Paul Harragon of the Blues goes to the blood bin during game three of the State Of Origin series between the Blues and Maroons in 1997.

Harragon likes look of the Blues

PAUL Harragon knows all about mateship.

Knows all about Origin too.

>> State of Origin match centre

The man dubbed the “Chief” is the type of guy you want alongside you when the going gets tough.

One of the true hard men of rugby league, Harragon never took a backward step on the footy field and loved a contest.

Blood, guts, the whole dice.

So what does the former Newcastle and State of Origin legend think of the current Blues team, which has a chance tonight to put an end to the Maroons' Origin supremacy?

“Sure they can win,” Harragon told the Examiner with an air of confidence in his voice.

“But irrespective of the result New South Wales has turned the corner. One thing I know in my heart is the tide has turned.”

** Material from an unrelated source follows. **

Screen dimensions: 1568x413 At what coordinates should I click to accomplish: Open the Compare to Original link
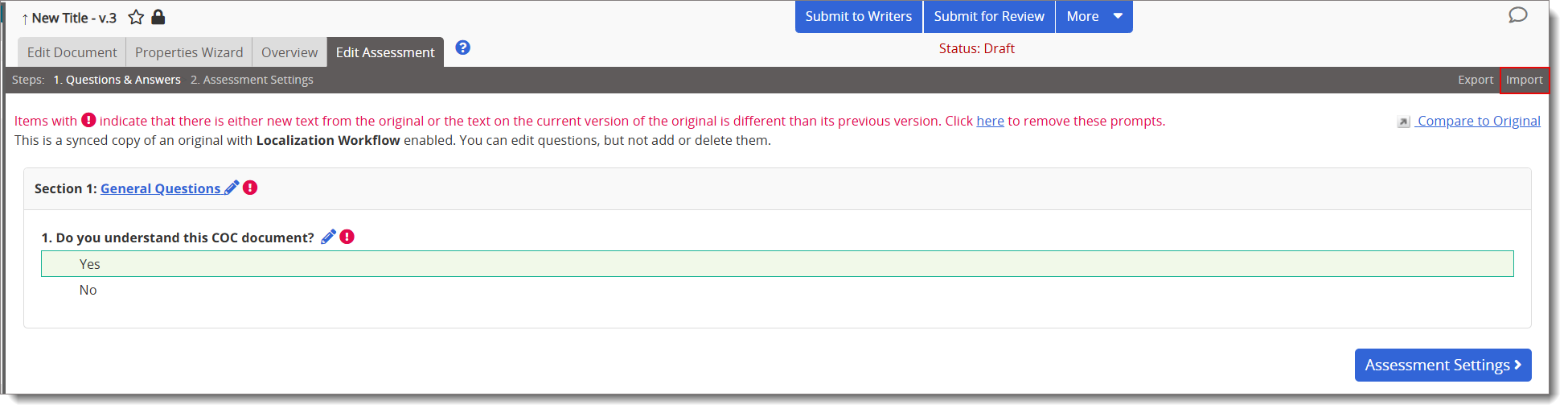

Harragon said New South Wales coach Ricky Stuart's influence on the current squad had been a major factor in the Blues' resurgence this season.

“Ricky is exceptional at creating an environment where players quickly grow into the Origin mentality,” he said.

“I'm actually expecting all the pressure to be on Queensland.”

For Harragon, playing State of Origin was the pinnacle of his illustrious career and when it comes to “mate against mate”, well, according to the Chief, mateship is no longer a part of the English dictionary.

“You actually go out of your way to give them a bit extra,” he said.

“You have them covered like a rash. Arthur Beetson set the tone in 1980, belting a few guys.”

And when it comes to playing in the ear-splitting arena of Suncorp Stadium (formally known as Lang Park), Harragon has fond memories.

“Lang Park was a blood-thirsty arena. We were spat on, cans were thrown at us and if you wore a Blues' jumper in the crowd you got belted,” he recalled.

“Now all the boys just love playing there. It's the best place to play.”

The Chief played 20 Origin games for his beloved state, but the one game that sticks out in his mind was the game III decider in 1992, which New South Wales won.

“We hadn't won for a long time and we had a new coach in Gus Gould and a new breed of players,” he said.

“Playing with guys like Laurie Daley, Bradley Clyde and winning was absolutely fantastic.”

Harragon and his Tooheys New Crew will be in Grafton on Friday, July 22 and Saturday July 23 to lend a hand for the construction of the new Rhinos' storage area and an indoor training facility. The concept of helping country clubs has really taken off,” Harragon said.

“We have highly skilled tradesmen who are used to deadlines.

“We aim to bring different parts of the community together and celebrate and tell a few stories after the work is complete.”